* Excerpted passage:
↓
Major features of PostgreSQL 9.6 [pdf]

jhoechtl · on Sept 26, 2016

I really would like to see bi-temporal table support eventually come to PG

https://wiki.postgresql.org/images/6/64/Fosdem20150130Postgr...

Is anybody aware somebody working on that for PG?

clg2 · on Sept 26, 2016

> I really would like to see bi-temporal table support eventually come to PG

> Is anybody aware somebody working on that for PG?

Not that I am aware of.

Postgres is a fantastic database, and with zero licensing headaches, but when people ask why companies are still paying for commercial DBMS engines, some features that they have which Postgres does not have, and which I often miss are :

1)"temporal" / versioned tables / time consistent views of data . Oracle has a lot of "flashback" related options at the DB and table levels which can be really useful.

2) Easy, built-in partitioning for large datasets. (This is being worked on and will probably start to be released in Postgres 10).

3) Better backup options for large databases, such as incremental/differential backups.

In the Yandex migration from Oracle to Postgres I recall that this, ie incremental backups, is one of the things they mentioned it would be great to have.

4) Along with backups, the built-in recovery options in Postgres are fairly basic compared to what you can do regarding single table recovery, corruption repair etc that other DBs have.
↑
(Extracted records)
↓
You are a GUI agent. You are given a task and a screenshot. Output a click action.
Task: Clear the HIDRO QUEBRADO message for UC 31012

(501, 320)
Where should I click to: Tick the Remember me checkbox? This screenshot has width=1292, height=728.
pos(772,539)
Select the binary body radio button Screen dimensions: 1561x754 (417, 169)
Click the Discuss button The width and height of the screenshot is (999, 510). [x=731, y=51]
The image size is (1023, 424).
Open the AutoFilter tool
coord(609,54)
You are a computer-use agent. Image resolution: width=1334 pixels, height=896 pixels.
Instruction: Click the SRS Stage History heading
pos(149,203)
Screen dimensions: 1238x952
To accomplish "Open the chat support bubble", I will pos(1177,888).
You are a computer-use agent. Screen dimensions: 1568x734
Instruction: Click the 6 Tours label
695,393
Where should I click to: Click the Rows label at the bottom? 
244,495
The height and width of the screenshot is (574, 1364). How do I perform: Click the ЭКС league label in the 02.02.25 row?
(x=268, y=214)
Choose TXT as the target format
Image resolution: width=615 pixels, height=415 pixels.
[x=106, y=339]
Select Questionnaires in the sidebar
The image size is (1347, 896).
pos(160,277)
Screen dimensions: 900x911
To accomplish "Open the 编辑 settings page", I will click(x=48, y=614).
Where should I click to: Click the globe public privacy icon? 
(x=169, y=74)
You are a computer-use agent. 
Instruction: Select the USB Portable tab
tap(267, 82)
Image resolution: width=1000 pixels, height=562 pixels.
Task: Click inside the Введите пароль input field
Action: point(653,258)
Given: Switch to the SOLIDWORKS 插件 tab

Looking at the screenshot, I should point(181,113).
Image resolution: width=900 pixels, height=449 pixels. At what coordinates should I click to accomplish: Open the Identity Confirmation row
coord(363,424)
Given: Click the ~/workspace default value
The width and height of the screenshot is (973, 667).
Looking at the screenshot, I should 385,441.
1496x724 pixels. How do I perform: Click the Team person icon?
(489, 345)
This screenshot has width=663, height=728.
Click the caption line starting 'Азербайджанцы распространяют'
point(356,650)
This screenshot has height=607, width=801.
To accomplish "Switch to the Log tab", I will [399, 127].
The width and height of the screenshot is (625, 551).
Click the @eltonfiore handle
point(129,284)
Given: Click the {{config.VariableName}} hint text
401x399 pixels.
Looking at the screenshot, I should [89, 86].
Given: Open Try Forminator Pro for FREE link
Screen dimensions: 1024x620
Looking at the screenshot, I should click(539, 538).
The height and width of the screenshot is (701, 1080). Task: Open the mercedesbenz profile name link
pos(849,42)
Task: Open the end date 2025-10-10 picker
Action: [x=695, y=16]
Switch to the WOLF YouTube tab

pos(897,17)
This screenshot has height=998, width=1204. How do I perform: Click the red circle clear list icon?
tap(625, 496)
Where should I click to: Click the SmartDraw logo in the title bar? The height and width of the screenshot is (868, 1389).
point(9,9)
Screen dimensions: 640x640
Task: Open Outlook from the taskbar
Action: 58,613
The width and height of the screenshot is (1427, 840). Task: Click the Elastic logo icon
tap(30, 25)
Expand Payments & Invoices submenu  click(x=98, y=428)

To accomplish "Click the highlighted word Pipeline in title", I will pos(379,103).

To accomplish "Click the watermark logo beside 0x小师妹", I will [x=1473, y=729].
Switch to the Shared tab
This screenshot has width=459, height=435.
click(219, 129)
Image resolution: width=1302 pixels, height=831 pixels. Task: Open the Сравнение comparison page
↑
* What to do:
1. Return the part of the PostgreSQL thread between "Not that I am" and "as incremental/differential backups.", inclusive, copied word for word.
2. Rewrite the rows as a JSON list of strings, with one string per line and blank lines omitted. Cover only the lines between the one holding "I will pos(379,103)." and the last line of the rows, inclusive.

* Answer set:
1.
Not that I am aware of.

Postgres is a fantastic database, and with zero licensing headaches, but when people ask why companies are still paying for commercial DBMS engines, some features that they have which Postgres does not have, and which I often miss are :

1)"temporal" / versioned tables / time consistent views of data . Oracle has a lot of "flashback" related options at the DB and table levels which can be really useful.

2) Easy, built-in partitioning for large datasets. (This is being worked on and will probably start to be released in Postgres 10).

3) Better backup options for large databases, such as incremental/differential backups.

2.
[
  "To accomplish \"Click the highlighted word Pipeline in title\", I will pos(379,103).",
  "To accomplish \"Click the watermark logo beside 0x小师妹\", I will [x=1473, y=729].",
  "Switch to the Shared tab",
  "This screenshot has width=459, height=435.",
  "click(219, 129)",
  "Image resolution: width=1302 pixels, height=831 pixels. Task: Open the Сравнение comparison page"
]